Our collaborators on the modeling team at the Wasatch Front Regional Council (WFRC), shared the business-as-usual scenario outputs with us to use in development of the water quality model. Currently outputs are being translated into useable inputs to the Storm Water Management Model (SWMM). Through summarizing the hydrologic units, the SWMM team was provided with spatial representations of both current and future land use that can be used to generate estimates of impervious surface and other key parameters.
It was decided that the ET+ scenario planning software would be replaced with UrbanSim modeling framework, which is more effective at the regional scale. Working with the Utah Division of Water Quality (DWQ), we are developing a situation assessment for both Utah Lake and Jordan River stakeholder groups.
This work has not started yet.
This work has not started yet
A water quality modeling class was offered in Spring 2017 incorporating lessons learned from the grant projects to develop case studies. The final class project involved modeling water quality (DO and BOD) in the lower Provo River as a result of modifications to flow proposed by the U.S. Bureau of Reclamation.
The following tasks are planned for the Jordan River models using Water Quality Analysis Simulation Program (WASP 8) and then for dynamic simulations:
- Investigate the factors that contribute to the increase in the dissolved oxygen concentrations over time and over distance along the Jordan River.
- Compare the results of the WASP models for different water quality constituents with those from Qual2K and apply similar time steps for output between both WASP and Qual2K for easier comparisons.
- Apply the sensitivity analysis by altering a particular parameter that applies to all Jordan River segments to evaluate the change in results for different water quality constituents. Determine the top parameters that appear to exhibit the most significant impact upon the results for the water quality constituents.
- Develop example scenarios for the Utah Lake model that requires EFDC hydrodynamic linkage using WASP 8 to estimate time required to simulate Utah Lake and evaluate results for different water quality constituents.
- Implement the calibrated Jordan River models toward the dynamic simulations based on the scenarios to-be-developed by the EPA Project, which incorporates results from different models (e.g., GoldSim, SWMM, EFDC, etc.) and requires different climate, land use, and population scenarios.
- Process a soil map for the study area and land cover map from Landsat 8.
Process-based modeling activities:
- Collect, clean, and process meteorological data in time series format for watersheds.
- Calibrate and validate the model so that it can be used to predict future water quantity and quality (stream temperature) under different climate change scenarios.
- Downscale climate data for future time period.
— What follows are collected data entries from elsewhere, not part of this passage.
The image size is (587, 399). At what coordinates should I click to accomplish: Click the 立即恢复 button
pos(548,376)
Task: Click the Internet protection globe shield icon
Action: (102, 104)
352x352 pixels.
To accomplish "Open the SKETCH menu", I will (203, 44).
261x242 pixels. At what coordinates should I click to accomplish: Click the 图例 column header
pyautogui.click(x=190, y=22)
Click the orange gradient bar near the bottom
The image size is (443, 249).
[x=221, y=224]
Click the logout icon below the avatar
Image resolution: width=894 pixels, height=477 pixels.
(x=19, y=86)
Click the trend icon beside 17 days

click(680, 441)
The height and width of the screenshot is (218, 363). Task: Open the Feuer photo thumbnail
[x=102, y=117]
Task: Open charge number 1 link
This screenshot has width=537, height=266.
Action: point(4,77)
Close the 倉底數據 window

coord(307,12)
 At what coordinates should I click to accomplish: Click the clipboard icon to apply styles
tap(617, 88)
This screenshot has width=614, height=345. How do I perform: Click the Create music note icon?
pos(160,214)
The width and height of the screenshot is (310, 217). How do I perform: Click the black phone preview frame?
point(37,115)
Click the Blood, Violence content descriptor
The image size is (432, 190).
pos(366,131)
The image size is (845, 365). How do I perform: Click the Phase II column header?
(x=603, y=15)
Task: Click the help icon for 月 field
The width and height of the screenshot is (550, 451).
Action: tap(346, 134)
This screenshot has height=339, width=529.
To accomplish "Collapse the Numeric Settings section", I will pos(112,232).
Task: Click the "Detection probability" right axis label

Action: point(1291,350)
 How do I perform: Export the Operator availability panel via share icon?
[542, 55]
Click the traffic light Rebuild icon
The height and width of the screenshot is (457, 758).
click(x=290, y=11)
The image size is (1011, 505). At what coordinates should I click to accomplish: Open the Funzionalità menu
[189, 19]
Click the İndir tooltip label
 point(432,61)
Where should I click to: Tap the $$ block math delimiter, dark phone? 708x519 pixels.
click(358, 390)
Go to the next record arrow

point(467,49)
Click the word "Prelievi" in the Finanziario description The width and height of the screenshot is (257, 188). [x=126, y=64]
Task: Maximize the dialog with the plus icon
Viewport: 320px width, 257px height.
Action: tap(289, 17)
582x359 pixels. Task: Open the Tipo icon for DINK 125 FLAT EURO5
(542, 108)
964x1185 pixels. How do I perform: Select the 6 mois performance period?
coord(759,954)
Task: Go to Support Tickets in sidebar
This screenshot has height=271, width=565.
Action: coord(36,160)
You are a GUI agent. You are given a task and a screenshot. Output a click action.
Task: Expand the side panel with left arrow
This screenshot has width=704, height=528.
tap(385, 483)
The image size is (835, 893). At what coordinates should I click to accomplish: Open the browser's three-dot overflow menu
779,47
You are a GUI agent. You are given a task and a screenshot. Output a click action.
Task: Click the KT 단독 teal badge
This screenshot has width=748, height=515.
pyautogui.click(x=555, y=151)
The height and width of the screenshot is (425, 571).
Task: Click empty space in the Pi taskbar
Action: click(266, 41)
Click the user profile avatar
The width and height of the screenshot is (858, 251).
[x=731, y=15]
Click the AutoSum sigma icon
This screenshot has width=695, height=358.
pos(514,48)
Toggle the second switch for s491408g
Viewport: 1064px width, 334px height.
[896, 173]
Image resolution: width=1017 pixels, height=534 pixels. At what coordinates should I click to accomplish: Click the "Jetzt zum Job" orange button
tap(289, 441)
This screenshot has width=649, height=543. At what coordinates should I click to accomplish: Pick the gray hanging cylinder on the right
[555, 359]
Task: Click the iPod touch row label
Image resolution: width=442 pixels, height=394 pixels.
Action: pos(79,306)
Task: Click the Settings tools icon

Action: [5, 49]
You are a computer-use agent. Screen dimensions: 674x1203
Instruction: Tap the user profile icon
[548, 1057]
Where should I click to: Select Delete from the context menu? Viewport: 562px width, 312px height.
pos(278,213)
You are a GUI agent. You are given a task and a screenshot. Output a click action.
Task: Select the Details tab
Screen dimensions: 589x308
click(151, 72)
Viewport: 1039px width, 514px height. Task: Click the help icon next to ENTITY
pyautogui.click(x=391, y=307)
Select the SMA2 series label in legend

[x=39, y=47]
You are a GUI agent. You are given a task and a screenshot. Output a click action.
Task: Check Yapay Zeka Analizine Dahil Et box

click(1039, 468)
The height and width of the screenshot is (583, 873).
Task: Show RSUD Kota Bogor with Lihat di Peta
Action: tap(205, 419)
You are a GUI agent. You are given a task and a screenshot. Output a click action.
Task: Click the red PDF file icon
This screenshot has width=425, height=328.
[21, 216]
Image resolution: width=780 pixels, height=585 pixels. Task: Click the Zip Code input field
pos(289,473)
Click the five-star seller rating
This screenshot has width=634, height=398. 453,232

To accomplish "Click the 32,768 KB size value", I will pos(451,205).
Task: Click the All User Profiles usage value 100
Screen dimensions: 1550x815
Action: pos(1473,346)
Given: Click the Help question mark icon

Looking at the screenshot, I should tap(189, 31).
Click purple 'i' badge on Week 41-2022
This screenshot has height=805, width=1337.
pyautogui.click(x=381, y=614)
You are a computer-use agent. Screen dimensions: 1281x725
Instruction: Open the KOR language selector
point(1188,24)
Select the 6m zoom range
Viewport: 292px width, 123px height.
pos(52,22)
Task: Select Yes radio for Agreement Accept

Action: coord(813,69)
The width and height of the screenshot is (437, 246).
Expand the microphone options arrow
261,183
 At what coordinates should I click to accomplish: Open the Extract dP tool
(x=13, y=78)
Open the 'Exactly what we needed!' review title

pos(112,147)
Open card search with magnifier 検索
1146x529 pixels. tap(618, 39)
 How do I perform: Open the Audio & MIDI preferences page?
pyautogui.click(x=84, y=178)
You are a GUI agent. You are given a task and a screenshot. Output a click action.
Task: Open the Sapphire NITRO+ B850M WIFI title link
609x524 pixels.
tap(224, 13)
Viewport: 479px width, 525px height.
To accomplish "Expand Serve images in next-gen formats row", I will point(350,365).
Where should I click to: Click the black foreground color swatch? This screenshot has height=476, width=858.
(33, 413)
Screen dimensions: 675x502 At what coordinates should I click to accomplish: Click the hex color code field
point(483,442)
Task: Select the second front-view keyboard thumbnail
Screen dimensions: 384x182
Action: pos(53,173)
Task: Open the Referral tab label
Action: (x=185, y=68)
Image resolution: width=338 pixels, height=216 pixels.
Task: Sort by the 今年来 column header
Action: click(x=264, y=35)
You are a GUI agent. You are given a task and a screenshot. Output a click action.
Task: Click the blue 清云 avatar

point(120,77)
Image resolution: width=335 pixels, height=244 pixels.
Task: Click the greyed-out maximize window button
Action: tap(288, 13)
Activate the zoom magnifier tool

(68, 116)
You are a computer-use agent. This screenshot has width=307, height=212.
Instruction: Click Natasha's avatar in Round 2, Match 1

- Update 2005 model to 2015-16 conditions.
- Conduct sensitivity analysis.
- Identify critical data gaps.
- Obtain streamflow data to calibrate and validate the urban stormwater processes.
- Determine appropriate land-use characteristics for future scenarios.
- Add wastewater treatment loading information to the urban systems model.
Field and Laboratory Measurements:
- Conduct sediment core analysis for P speciation, sediment grain size distribution, shear strength, P sediment and sorption kinetics and sediment mineralogy.
- Conduct cyanobacterial speciation using high throughput DNA sequencing.
- Evaluate temperature dependent kinetics of one algal species, Aphanizomenon flos-aquaea and microcystis spp.
- Investigate mRNA based functional gene expression of toxin producing genes.
- Investigate nitrification and denitrification kinetics in sediments.